Intangible Intensity Benchmarking
- jackshan9
- May 6
- 3 min read
Updated: Jul 21
How value is shifting beneath the surface in Australia, New Zealand, Singapore and beyond.

Intangible assets have quietly become the dominant drivers of enterprise value.
From brand equity and software to data, IP and customer relationships, these hidden elements now account for the majority of what makes a company valuable yet they’re often nowhere to be seen on a balance sheet.
In this first benchmarking report from QANTM Valuations, we analysed over 1,300 of the largest public companies across Australia, New Zealand, Singapore, Europe, and the USA. The findings uncover a significant global blind spot - one that compromises investment decisions and strategy.
Here’s a snapshot of what we found.
The Global Blind Spot: USD 66 Trillion in Value, Mostly Hidden
Across all five regions analysed, intangible assets now make up 84% of total enterprise value - yet only 15% of that value is visible in reported financials. That leaves a staggering USD 57 trillion unaccounted for.
While the USA leads with 94% intangible intensity, Australia sits at 65%, New Zealand at 47%, and Singapore at just 29%. The differences are partially driven by industry mix, but not entirely.
Are US companies better at creating, protecting and monetising intangible assets - or simply better at recognising them?
This gap matters. When critical value drivers are hidden from view, boards, investors and acquirers are forced to make decisions with incomplete information.
Australia’s Intangible Asset Landscape
In Australia, the contribution of intangibles is significant - and rising.

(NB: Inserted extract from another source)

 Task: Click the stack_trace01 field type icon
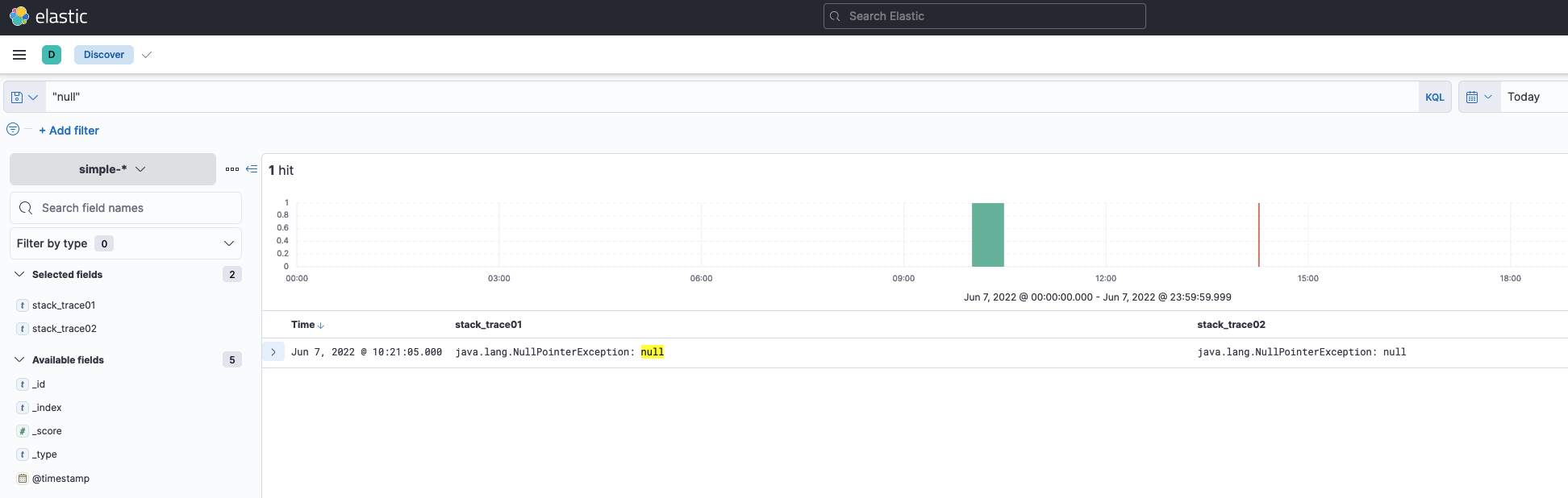23,305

Our analysis reveals a national intangible intensity of 65%, led by sectors like Financial Services, Life Sciences, and Technology.

However, more than USD 1.2 trillion of intangible value across Australian companies remains unreported. Even asset-heavy sectors like Metals & Mining show high levels of off-balance sheet value, challenging long-held assumptions about where intangibles live.
For Australian businesses, there's a clear opportunity to better capture, report, and leverage these hidden assets.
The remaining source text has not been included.